Searching over 5,500,000 cases.


searching
Buy This Entire Record For $7.95

Official citation and/or docket number and footnotes (if any) for this case available with purchase.

Learn more about what you receive with purchase of this case.

CHEVRON USA PRODUCTION CO. v. U.S. DEPARTMENT OF INTERIOR

United States District Court, District of Columbia


March 27, 2003

CHEVRON USA PRODUCTION CO, PLAINTIFF,
v.
U.S. DEPARTMENT OF INTERIOR DEFENDANT.

The opinion of the court was delivered by: Royce C. Lamberth, United States District Judge

MEMORANDUM OPINION

This comes before the Court on Chevron's motion for summary judgment [11], the Department of Interior's opposition and cross-motion for summary judgment [16], Chevron's response [19/20], and Interior's reply [22].

I. Background*fn1

Before the natural gas market was deregulated, companies entered into long-term fixed-price contracts for the delivery of natural gas. These contracts were employed for mineral reserves located on federal lands leased to producers ("lessees") under various federal statutes. The contracts provided that the purchasing party would either take the gas at a certain price, or pay the lessee in lieu of taking the production; this is a "take-or-pay" clause. When the market for natural gas was deregulated, the price of gas dropped below the contract price, driving many purchasers to breach their contracts or fall behind on payments under the "pay" portion of the take-or-pay clause.

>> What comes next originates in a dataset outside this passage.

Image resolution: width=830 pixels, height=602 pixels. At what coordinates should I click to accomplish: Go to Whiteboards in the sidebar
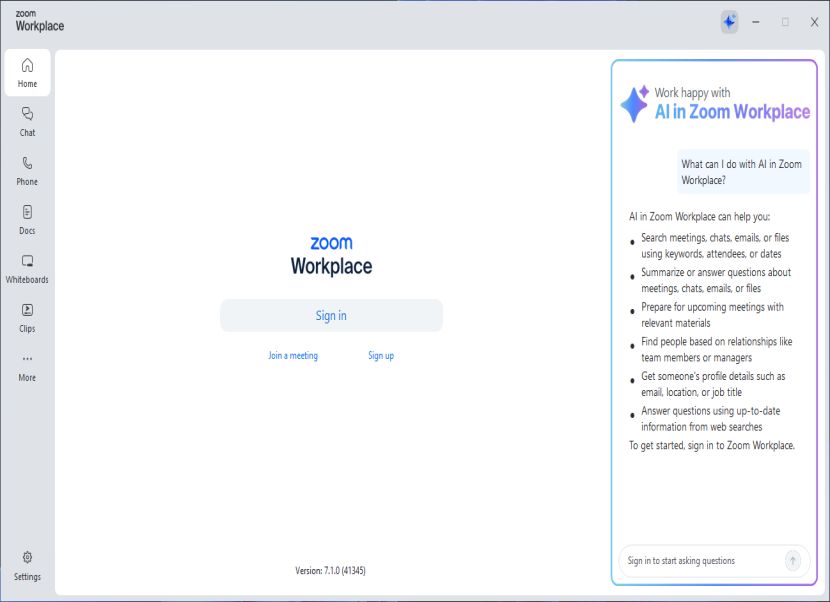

Many lessees and purchasers entered into settlement agreements to resolve several types of contract issues: past-pricing disputes over whether the full contract price had been paid for gas already taken, take-or-pay disputes regarding unpaid "pay" liability, and reformation of the future terms-including price-under which gas was to be taken (if at all). It is the latter that is at issue here.

The terms under which federal land is leased for mineral extraction include the payment of royalties to Interior on the minerals taken from the land. See, e.g., 30 C.F.R. § 206.152, 206.153 (requiring the payment of royalties on gross proceeds from the production of natural gas). When the settlements were first effected, Interior sought to receive a royalty on the settlement proceeds. In Independent Petroleum Ass'n of Am. v. Babbitt, 92 F.3d 1248 (D.C. Cir. 1996) ("IPAA I"), the D.C. Circuit faced a challenge to Interior's efforts to collect royalties on a settlement that was made to resolve past and future take-or-pay liability and in exchange for termination of the contract. After settlement and termination of the contract, the lessee and the purchaser severed their business relationship and the gas that had been the subject of the contract was sold entirely to third parties. IPAA I, 92 F.3d at 1254.

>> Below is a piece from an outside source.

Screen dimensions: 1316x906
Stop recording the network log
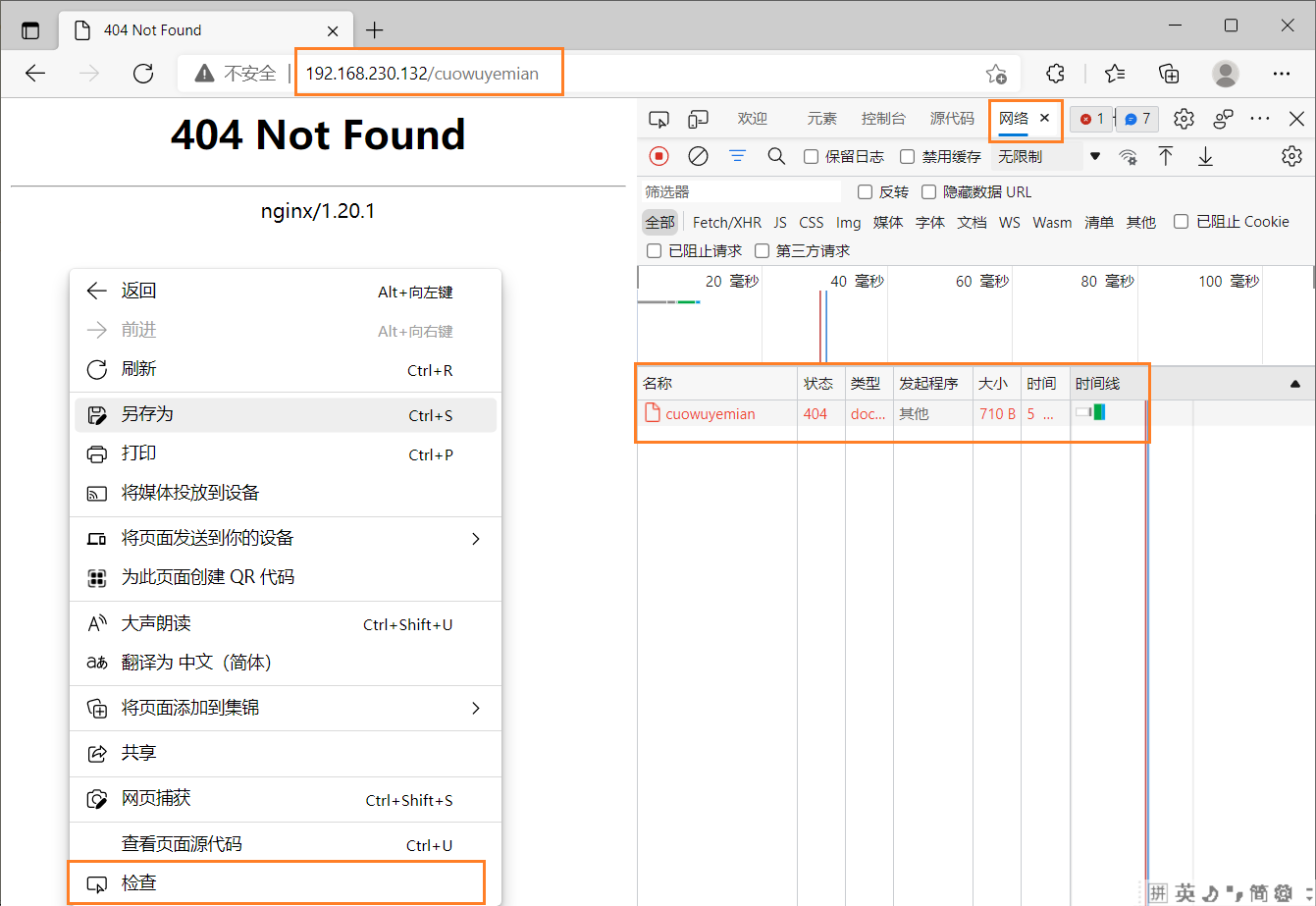[x=658, y=156]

In holding that no royalty was due on the settlement, the D.C. Circuit focused on the statutory language providing that royalties were to be based on the "`amount or value of the production' saved, removed, or sold by the lessee." Id. at 1257. It reasoned that because the payment was not tied to any production-the purchaser received no gas from the producer after the settlement was effected and the contract terminated-the settlement payment did not fall within the statutory scheme and Interior could not assess royalties on it. Unless "funds making up the payment actually pay for any gas severed from the ground," royalties are not due on the funds. Id. at 1260. Thus, IPAA I requires a nexus between a payment and the production of gas.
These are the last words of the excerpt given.